Data —
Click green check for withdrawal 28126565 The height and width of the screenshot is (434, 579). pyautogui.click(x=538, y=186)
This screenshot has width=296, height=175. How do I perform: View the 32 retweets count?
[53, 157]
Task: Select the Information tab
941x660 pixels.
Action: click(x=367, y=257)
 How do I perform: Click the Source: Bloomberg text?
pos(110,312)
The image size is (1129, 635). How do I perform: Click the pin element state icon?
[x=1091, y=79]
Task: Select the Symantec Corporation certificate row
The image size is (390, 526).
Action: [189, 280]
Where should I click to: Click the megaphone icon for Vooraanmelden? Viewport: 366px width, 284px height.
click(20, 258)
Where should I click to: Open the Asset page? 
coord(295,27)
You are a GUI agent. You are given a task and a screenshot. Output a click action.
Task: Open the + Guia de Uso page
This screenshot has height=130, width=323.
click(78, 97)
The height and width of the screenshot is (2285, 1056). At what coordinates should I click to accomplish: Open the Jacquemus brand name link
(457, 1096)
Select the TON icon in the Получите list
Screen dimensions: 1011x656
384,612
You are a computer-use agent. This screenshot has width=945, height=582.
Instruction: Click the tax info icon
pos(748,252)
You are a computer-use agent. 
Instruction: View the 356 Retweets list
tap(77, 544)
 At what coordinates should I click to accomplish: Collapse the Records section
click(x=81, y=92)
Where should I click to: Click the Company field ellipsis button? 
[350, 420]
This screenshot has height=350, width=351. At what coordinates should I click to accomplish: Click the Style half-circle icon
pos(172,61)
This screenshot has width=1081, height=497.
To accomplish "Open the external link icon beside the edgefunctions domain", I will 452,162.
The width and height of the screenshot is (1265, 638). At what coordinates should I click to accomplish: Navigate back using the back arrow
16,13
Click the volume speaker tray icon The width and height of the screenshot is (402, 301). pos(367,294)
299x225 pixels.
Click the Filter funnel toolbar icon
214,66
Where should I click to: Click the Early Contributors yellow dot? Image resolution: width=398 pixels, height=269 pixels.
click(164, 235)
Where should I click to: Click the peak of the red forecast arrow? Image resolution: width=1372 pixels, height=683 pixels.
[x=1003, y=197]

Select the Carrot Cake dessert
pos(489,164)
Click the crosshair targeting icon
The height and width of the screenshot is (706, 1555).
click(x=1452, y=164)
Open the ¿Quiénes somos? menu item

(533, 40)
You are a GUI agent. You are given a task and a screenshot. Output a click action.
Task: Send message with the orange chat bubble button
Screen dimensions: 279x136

Aim of the task — Please reproduce the entries starting at the line containing "299x225 pixels." and ending at the line containing "[x=1003, y=197]", offsetting every coordinate in the answers by +80 and keeping everything else as it is.

Solution to this exercise —
299x225 pixels.
Click the Filter funnel toolbar icon
294,146
Where should I click to: Click the Early Contributors yellow dot? Image resolution: width=398 pixels, height=269 pixels.
click(244, 315)
Where should I click to: Click the peak of the red forecast arrow? Image resolution: width=1372 pixels, height=683 pixels.
[x=1083, y=277]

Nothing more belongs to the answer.